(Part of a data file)
● ● ● ●

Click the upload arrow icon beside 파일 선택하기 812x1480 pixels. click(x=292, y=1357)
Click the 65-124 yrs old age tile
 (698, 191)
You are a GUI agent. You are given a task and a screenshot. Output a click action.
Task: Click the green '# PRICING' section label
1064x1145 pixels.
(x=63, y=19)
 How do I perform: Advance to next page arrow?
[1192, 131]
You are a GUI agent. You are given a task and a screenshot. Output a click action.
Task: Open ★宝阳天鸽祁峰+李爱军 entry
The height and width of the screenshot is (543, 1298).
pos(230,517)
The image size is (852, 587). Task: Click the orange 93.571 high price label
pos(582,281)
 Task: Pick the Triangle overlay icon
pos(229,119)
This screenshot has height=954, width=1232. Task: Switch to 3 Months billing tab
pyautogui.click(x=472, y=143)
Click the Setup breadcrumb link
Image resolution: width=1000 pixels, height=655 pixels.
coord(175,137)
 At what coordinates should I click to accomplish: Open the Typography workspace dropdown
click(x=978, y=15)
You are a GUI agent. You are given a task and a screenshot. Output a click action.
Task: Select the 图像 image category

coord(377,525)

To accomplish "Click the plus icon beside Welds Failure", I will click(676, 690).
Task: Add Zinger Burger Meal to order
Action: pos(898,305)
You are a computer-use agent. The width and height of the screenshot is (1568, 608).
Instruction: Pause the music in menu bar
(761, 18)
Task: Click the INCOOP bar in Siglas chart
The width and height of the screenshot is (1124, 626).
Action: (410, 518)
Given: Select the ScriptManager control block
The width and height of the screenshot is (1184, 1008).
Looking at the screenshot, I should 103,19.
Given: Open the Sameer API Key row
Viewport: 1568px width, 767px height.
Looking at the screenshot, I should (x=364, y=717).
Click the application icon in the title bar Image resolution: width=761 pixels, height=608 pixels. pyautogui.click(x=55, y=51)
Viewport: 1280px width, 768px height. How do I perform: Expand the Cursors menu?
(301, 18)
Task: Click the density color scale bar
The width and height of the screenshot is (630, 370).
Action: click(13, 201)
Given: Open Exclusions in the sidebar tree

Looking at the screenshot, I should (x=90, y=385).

● ● ● ●

# WORK INSTRUCTIONS
Recast every line of the data above as a JSON list of strings, one string per line, omitting blank lines.

# SOLUTION BELOW
[
  "Click the upload arrow icon beside 파일 선택하기 812x1480 pixels. click(x=292, y=1357)",
  "Click the 65-124 yrs old age tile",
  " (698, 191)",
  "You are a GUI agent. You are given a task and a screenshot. Output a click action.",
  "Task: Click the green '# PRICING' section label",
  "1064x1145 pixels.",
  "(x=63, y=19)",
  " How do I perform: Advance to next page arrow?",
  "[1192, 131]",
  "You are a GUI agent. You are given a task and a screenshot. Output a click action.",
  "Task: Open ★宝阳天鸽祁峰+李爱军 entry",
  "The height and width of the screenshot is (543, 1298).",
  "pos(230,517)",
  "The image size is (852, 587). Task: Click the orange 93.571 high price label",
  "pos(582,281)",
  " Task: Pick the Triangle overlay icon",
  "pos(229,119)",
  "This screenshot has height=954, width=1232. Task: Switch to 3 Months billing tab",
  "pyautogui.click(x=472, y=143)",
  "Click the Setup breadcrumb link",
  "Image resolution: width=1000 pixels, height=655 pixels.",
  "coord(175,137)",
  " At what coordinates should I click to accomplish: Open the Typography workspace dropdown",
  "click(x=978, y=15)",
  "You are a GUI agent. You are given a task and a screenshot. Output a click action.",
  "Task: Select the 图像 image category",
  "coord(377,525)",
  "To accomplish \"Click the plus icon beside Welds Failure\", I will click(676, 690).",
  "Task: Add Zinger Burger Meal to order",
  "Action: pos(898,305)",
  "You are a computer-use agent. The width and height of the screenshot is (1568, 608).",
  "Instruction: Pause the music in menu bar",
  "(761, 18)",
  "Task: Click the INCOOP bar in Siglas chart",
  "The width and height of the screenshot is (1124, 626).",
  "Action: (410, 518)",
  "Given: Select the ScriptManager control block",
  "The width and height of the screenshot is (1184, 1008).",
  "Looking at the screenshot, I should 103,19.",
  "Given: Open the Sameer API Key row",
  "Viewport: 1568px width, 767px height.",
  "Looking at the screenshot, I should (x=364, y=717).",
  "Click the application icon in the title bar Image resolution: width=761 pixels, height=608 pixels. pyautogui.click(x=55, y=51)",
  "Viewport: 1280px width, 768px height. How do I perform: Expand the Cursors menu?",
  "(301, 18)",
  "Task: Click the density color scale bar",
  "The width and height of the screenshot is (630, 370).",
  "Action: click(13, 201)",
  "Given: Open Exclusions in the sidebar tree",
  "Looking at the screenshot, I should (x=90, y=385)."
]